→ **Set problem A**
Based on the Next.js data-fetching excerpt, do these statements agree with it? (i) getStaticPaths is used together with getStaticProps to generate dynamic routes at build time. (ii) The useSWR hook fetches data at build time. (iii) SSG suits pages whose data changes often. Answer yes or no for each and quote the deciding words.
→ **Set problem B**
Summarize the Next.js data-fetching excerpt in two sentences.
→ **Set problem C**
In the Next.js data-fetching excerpt, starting with which version of Next can requests be made directly in components without these methods?

→ **Selected extract**
In the case of SSG, which is suitable for static pages where data doesn’t change often, data is fetched at build time. So, the getStaticProps method helps us to fetch data at build time (SSG). If we need pages to be pre-render based on dynamic routes and the data fetched at build time, the getStaticPaths method is allowing to do this. It is used in conjunction with the getStaticProps to generate dynamic routes at build time. It should be noted that starting with Next 14, we can make requests directly in components without these methods, which gives a more "React experience".

Client-Side Data Fetching with useQuery can be used for interactive components that need to fetch data on the client-side, with initial state hydrated from server-side fetched data. For fetching data that changes frequently or for adding client-side interactivity it is useful the useSWR strategy. It’s a React hook for client-side data fetching with caching and revalidation. It allows fetching data on the client side, usually after the initial page load. Nevertheless, it does not fetch data at build time or on the server for SSR, but it can revalidate and fetch new data when required.

To summarize the information about the methods above, we can take a look at the table that provides a comprehensive overview of the different data fetching methods in Next.js, highlighting their respective timings and use cases.

→ **Data provided**
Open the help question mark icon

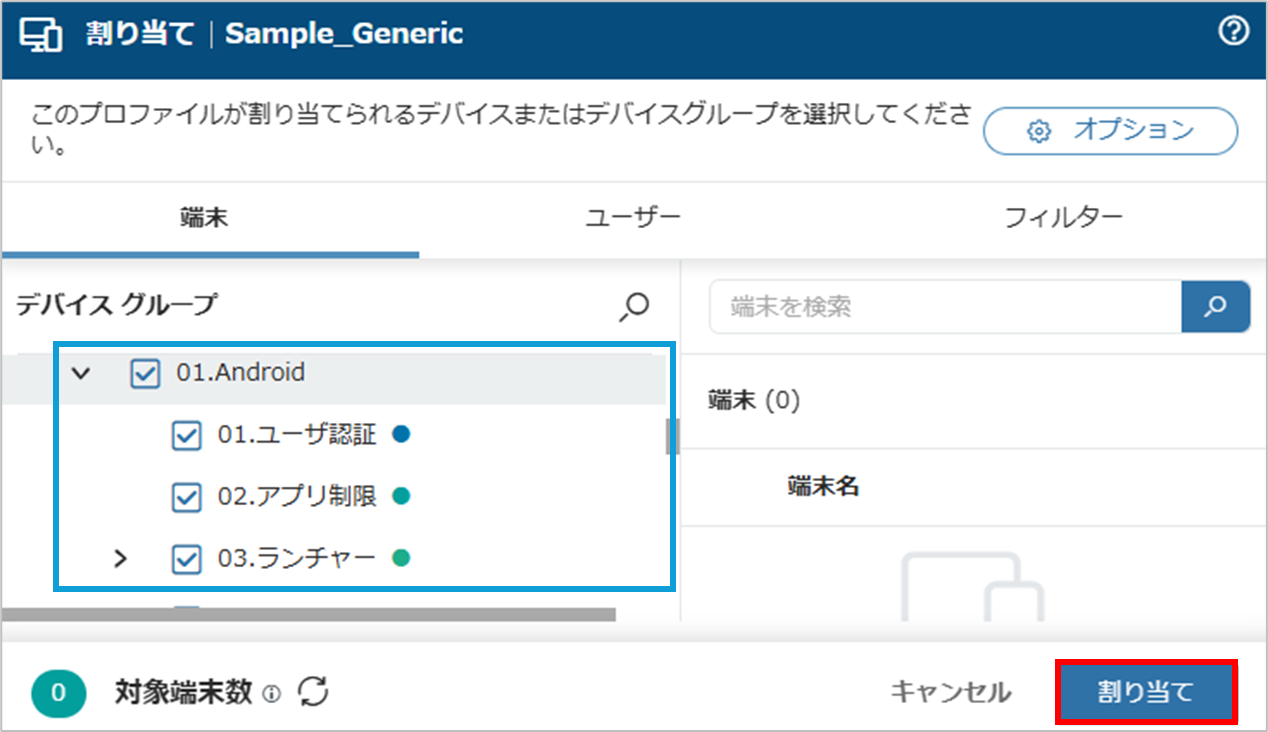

* * *

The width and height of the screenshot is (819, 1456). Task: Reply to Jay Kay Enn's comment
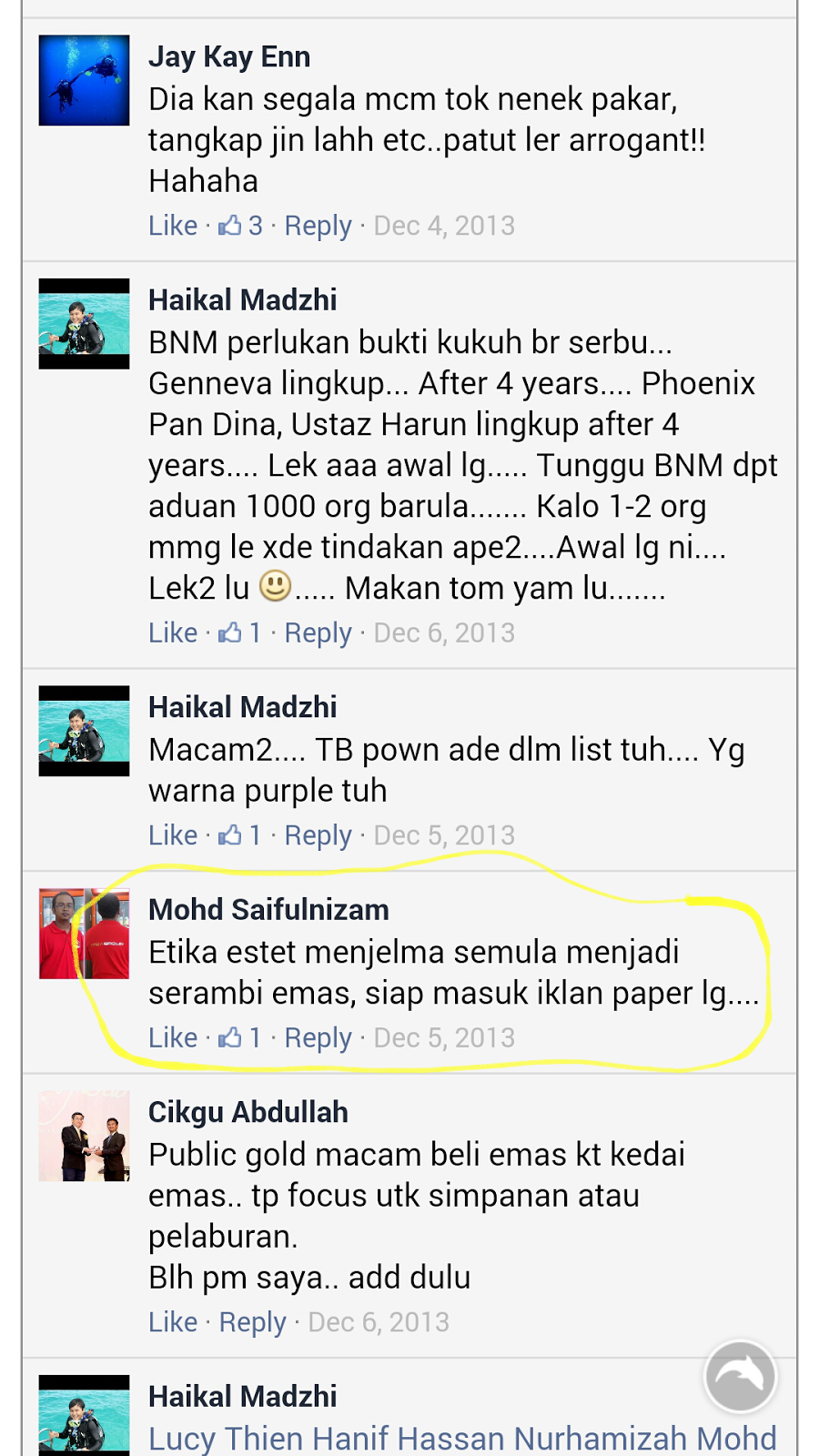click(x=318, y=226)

→ **Finished answer A**
(i) Yes: "It is used in conjunction with the getStaticProps to generate dynamic routes at build time."
(ii) No: "Nevertheless, it does not fetch data at build time or on the server for SSR"
(iii) No: "suitable for static pages where data doesn’t change often"

→ **Finished answer B**
For SSG, which suits static pages with rarely changing data, getStaticProps fetches data at build time and works with getStaticPaths to generate dynamic routes, though from Next 14 requests can be made directly in components. On the client side, useQuery serves interactive components hydrated from server-fetched data, while the useSWR hook handles frequently changing data with caching and revalidation but does not fetch at build time or on the server for SSR.

→ **Finished answer C**
Next 14